I wander around inside the image. A rope ladder breaks and dozens of men are sent tumbling to the bottom of the pit. A gun goes off, and more shots follow sporadically. Then everything goes silent. The soldiers walk over to the fallen and inspect them.
I walk back to the field. The field is blanketed in the same black, fog-like shapes that I saw in my home country, and the low whoosh of the wind never stops. The sky is dim, as if the sun is on the verge of either rising or setting, and it is just as quiet. Spots of light appear here and there. Smoke rises from the roofs of a burned village, and embers fly over the burned grass and reeds. Everywhere, dead bodies are picked at by vultures and crows. The ground is littered with weapons. Did a battle take place?
I see trees. Baobab trees with their roots sticking straight up toward the sky. Ash, oak, acacia, marula. All kinds of trees tower over me like fortress walls, and at the centre I see a light. I slip between the trees, sliding toward the light. Patches of colour — white, ochre, grey, blue — appear in the light. People are there, dressed in colourful fabrics. I take a closer look and see that they are nearly all female: grandmothers, mothers, young women. And children: grandsons, granddaughters, newborn babies. The light is coming from an enormous bonfire rising from a triangular stack of logs. No one speaks.
They know that I am watching. And I know they are not alive. As I walk toward the bonfire, they cover their faces and step back to clear a path. Standing before the fire is a woman. She’s been waiting for me. When I am standing before her, I see that it’s Becky. She wears a headband laden with crystal beads on top of a headscarf, and on her body she wears a black skirt and a rough, brown cloth around her shoulders. Ostrich-tail feathers are stuffed in the back of the headband like scattered clouds floating over her head.
You must be Bari, the one my baby girl Emily sent.

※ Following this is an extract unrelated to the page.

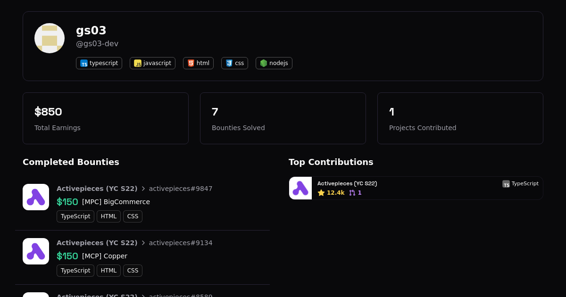This screenshot has width=566, height=297.
Task: Open issue link activepieces#9847
Action: point(181,189)
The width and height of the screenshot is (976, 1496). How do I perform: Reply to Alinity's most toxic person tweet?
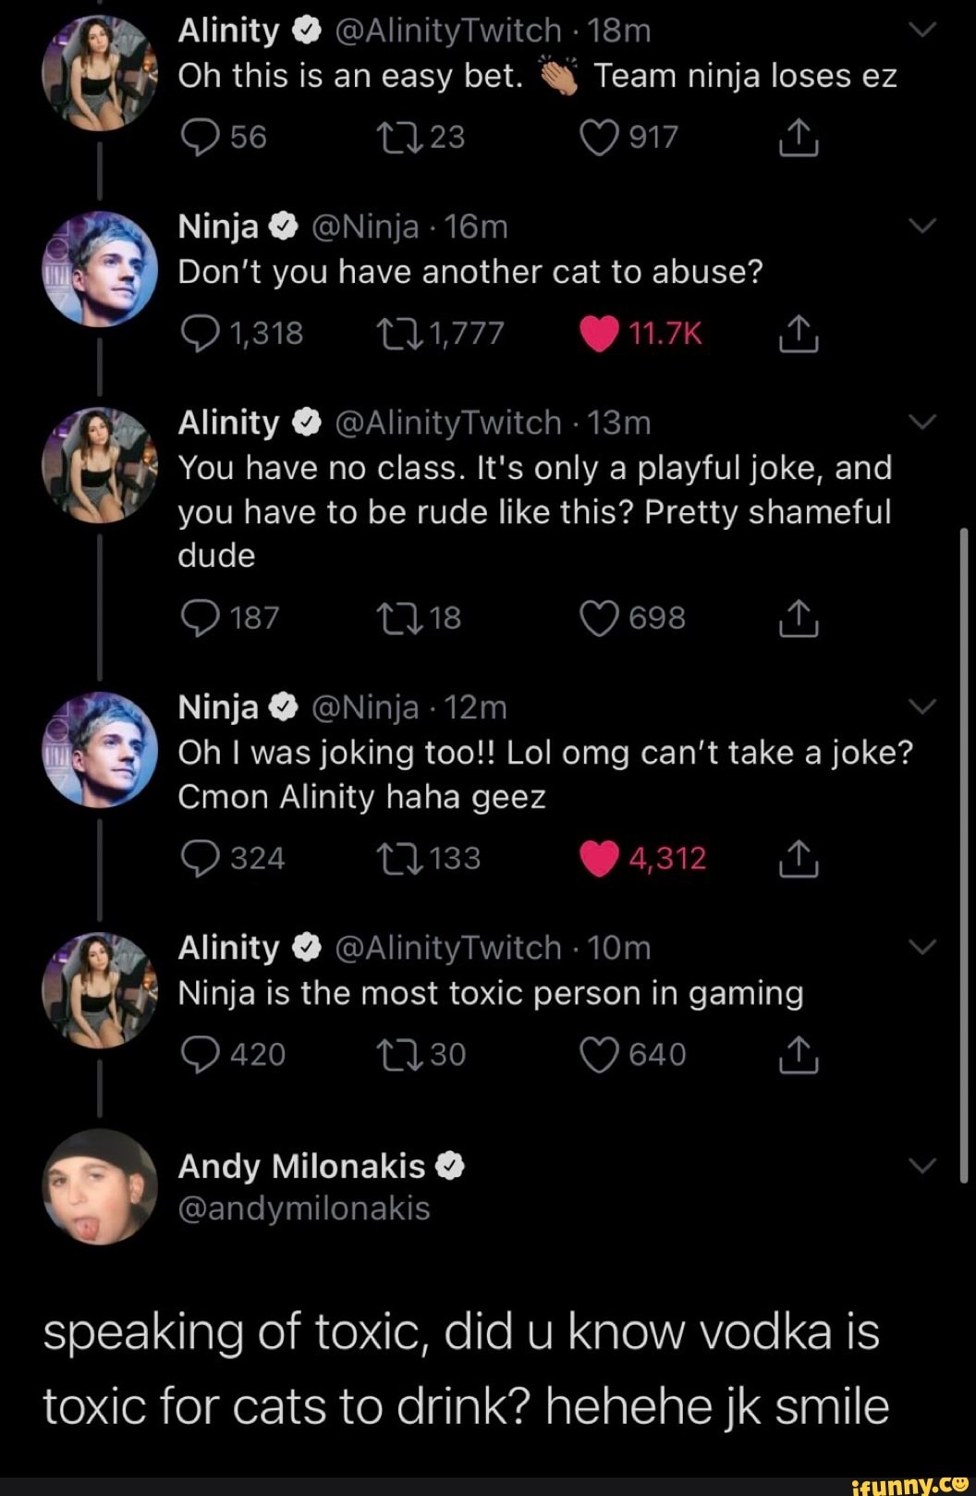(200, 1055)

She plucks one of the ostrich feathers from the back of her head and sweeps it along the ground, which splits open as if during an earthquake, and the people who were scattered about all crowd in at once, turn to shadows, and seep into the earth like fog, filling the crevasse. A hand sticks up out of the fog, then two arms, followed by a white man’s face. It’s the man with the moustache whom I saw sitting under the tent earlier. Another pair of flailing arms emerges, followed by the upper body of the white-haired man in the dark-red military uniform. The murky fog is less like a gas and more like a sticky, muddy bog. The shadows pull the two white men back down as they scream and shout.
Let me go!
Get us out of here!
Suddenly the crack vanishes, and the earth closes up. The shadows have resumed their original forms and are sitting and standing under the trees. The bonfire blazes again. From the entrance to the forest where I came in earlier, Lady Emily walks toward me, dressed in the same blue silk gown as before. Her eyes are wet with tears. She pleads with Becky.
Please release them.
Becky’s face is impassive.
It’s not me, child. The souls of the dead won’t let them go.